Is Fundal Massage an Evidence-Based Practice?

Fundal massage, a common procedure after childbirth, is a manual technique used by healthcare providers to ensure the mother’s safety in the immediate postpartum period. The practice involves using external pressure on the abdomen to stimulate the uterus. This article examines the clinical rationale for the procedure and evaluates the current research consensus on its effectiveness in preventing excessive bleeding.

Defining Fundal Massage and Its Clinical Goal

Fundal massage involves applying firm, external pressure to the top (fundus) of the uterus after the placenta is delivered. The goal is to stimulate the uterine muscle to contract strongly and remain firm, preventing uterine atony. Uterine atony, where the muscle loses its tone and becomes soft or “boggy,” is the leading cause of postpartum hemorrhage (PPH).

The physiological mechanism relates to how bleeding is controlled after the placenta separates, leaving an open wound with exposed blood vessels inside the uterus. The primary way the body stops this bleeding is by the uterine muscle contracting tightly, acting like a living ligature to compress these vessels.

Manually stimulating the fundus encourages the muscle fibers to clamp down immediately, which helps to constrict blood flow from the placental site. It also helps expel accumulated blood clots, which would otherwise prevent effective muscle contraction. Healthcare providers perform this procedure frequently to monitor uterine tone and ensure continued firmness.

Evaluating the Evidence for Fundal Massage Efficacy

The evidence for fundal massage effectiveness is nuanced, distinguishing between its prophylactic use (routine prevention) and its therapeutic use (after bleeding starts or the uterus is soft). For routine, prophylactic use, the evidence base is not as robust as for pharmacological methods. Systematic reviews have found that when fundal massage is added to a regimen including prophylactic oxytocin, it does not consistently show a significant added benefit in reducing the overall incidence of severe PPH (blood loss greater than 500 mL).

Some studies suggest that adding fundal massage to oxytocin may result in a statistically significant, though clinically minor, reduction in mean blood loss during the first hour postpartum. However, other analyses conclude that results are inconclusive due to the limited number of high-quality trials and variations in study procedures. The lack of compelling evidence for its routine use alongside modern pharmacological interventions has led some medical organizations to question its necessity.

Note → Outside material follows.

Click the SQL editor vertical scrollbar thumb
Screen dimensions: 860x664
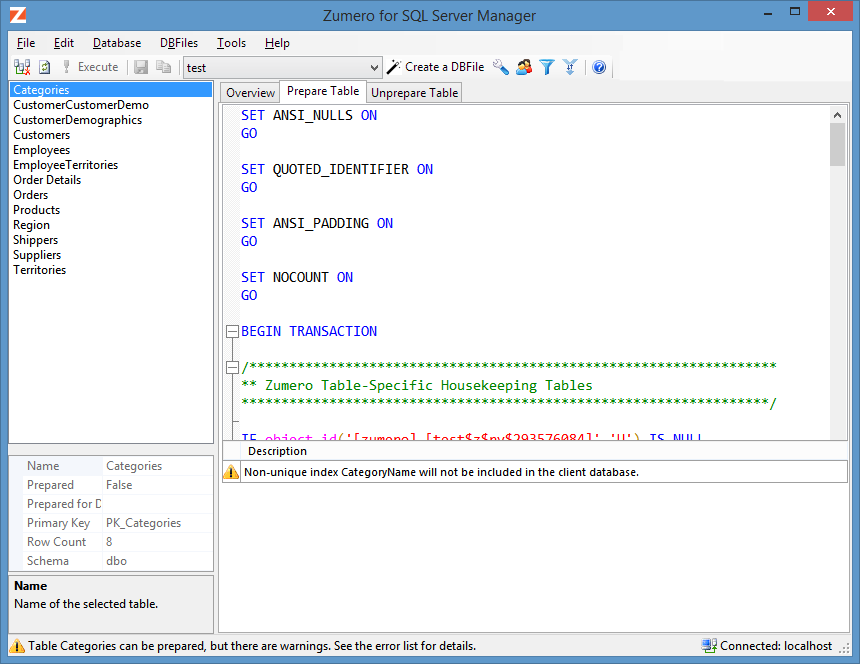837,144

Despite the ambiguity regarding its prophylactic role, the procedure is universally taught and recommended for its therapeutic and diagnostic value. Healthcare providers use the fundal check to rapidly assess uterine tone and diagnose uterine atony. If the uterus is soft, aggressive therapeutic fundal massage is an immediate, first-line intervention to stimulate a contraction and treat ongoing hemorrhage. This action can be performed quickly in any setting, making it a valuable tool when medications are not immediately available.

Pharmacological and Procedural Adjuncts in Preventing Postpartum Hemorrhage

Fundal massage is one element of the comprehensive strategy known as Active Management of the Third Stage of Labor (AMTSL), which is a multi-faceted approach to prevent PPH. The most effective and well-supported component of AMTSL is the prophylactic administration of a uterotonic drug immediately after birth. Oxytocin is the first-line medication globally because it is fast-acting, effective at causing the uterus to contract, and relatively safe.

Other pharmacological agents, such as ergometrine, misoprostol, and carbetocin, are also used to stimulate strong uterine contractions, especially when oxytocin is unavailable or ineffective. The use of uterotonics is considered the single most important action in PPH prevention.

Another standard procedural component of AMTSL is controlled cord traction (CCT). CCT involves a gentle, sustained pull on the umbilical cord, combined with counter-pressure on the uterus, to aid in the delivery of the separated placenta.

While mechanical procedures like fundal massage and CCT are traditional components, the strongest evidence for PPH prevention rests with the prophylactic use of uterotonic medications. Newer research also explores antifibrinolytic agents like tranexamic acid, which can be administered alongside uterotonics. PPH prevention relies on a layered strategy, where the primary defense is pharmacological, supported by procedural monitoring and intervention.